EXERCISE DESCRIPTION:
Please return, with no alterations, the lines below from the very first through the one that contains "Task: Select the Bitfinex exchange name link".
::::::::::
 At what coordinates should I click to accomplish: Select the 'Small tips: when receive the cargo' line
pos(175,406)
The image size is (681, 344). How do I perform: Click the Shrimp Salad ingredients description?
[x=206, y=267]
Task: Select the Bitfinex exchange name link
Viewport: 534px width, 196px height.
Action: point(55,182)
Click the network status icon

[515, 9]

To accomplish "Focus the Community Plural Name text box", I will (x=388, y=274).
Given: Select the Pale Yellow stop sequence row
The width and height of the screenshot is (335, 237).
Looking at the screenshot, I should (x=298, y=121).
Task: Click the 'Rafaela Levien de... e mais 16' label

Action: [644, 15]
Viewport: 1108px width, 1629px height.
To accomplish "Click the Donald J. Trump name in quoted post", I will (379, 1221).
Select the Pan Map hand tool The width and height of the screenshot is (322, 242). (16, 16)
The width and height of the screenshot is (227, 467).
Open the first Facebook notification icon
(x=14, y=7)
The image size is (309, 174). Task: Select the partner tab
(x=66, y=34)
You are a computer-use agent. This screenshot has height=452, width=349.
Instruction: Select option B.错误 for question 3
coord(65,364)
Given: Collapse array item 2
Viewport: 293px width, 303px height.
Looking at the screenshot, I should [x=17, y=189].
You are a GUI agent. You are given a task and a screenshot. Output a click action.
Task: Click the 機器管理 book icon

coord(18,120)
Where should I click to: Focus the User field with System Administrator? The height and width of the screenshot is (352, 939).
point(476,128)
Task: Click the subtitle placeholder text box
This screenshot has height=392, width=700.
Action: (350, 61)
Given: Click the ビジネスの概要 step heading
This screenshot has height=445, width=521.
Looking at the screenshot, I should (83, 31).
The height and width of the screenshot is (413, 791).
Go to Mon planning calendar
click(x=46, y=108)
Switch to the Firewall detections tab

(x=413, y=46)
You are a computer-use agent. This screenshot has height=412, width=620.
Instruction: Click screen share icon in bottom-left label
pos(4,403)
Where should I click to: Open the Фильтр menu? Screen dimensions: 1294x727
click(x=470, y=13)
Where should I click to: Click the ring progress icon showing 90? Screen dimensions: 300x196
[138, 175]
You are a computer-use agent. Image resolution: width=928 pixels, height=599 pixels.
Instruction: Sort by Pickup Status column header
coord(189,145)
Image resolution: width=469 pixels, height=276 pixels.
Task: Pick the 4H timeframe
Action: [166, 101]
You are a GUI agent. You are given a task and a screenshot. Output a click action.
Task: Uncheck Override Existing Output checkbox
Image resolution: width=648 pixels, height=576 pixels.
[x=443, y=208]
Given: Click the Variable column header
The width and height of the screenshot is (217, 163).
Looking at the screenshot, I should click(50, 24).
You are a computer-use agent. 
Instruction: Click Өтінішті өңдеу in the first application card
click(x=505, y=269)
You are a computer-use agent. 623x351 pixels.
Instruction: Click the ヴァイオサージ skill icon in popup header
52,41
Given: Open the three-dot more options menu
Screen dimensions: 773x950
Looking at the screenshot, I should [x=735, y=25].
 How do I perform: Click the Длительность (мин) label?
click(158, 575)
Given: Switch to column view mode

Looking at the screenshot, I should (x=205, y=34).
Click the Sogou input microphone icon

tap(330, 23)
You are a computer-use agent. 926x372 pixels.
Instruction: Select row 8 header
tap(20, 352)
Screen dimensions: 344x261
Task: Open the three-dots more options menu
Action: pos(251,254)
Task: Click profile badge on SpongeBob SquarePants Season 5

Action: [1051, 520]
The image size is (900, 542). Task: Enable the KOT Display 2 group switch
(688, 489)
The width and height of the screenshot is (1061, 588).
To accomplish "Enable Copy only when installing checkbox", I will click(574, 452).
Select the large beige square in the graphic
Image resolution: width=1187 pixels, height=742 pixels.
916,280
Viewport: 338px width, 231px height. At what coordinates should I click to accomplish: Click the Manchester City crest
::::::::::
SOLUTION FOR THIS PROBLEM:
 At what coordinates should I click to accomplish: Select the 'Small tips: when receive the cargo' line
pos(175,406)
The image size is (681, 344). How do I perform: Click the Shrimp Salad ingredients description?
[x=206, y=267]
Task: Select the Bitfinex exchange name link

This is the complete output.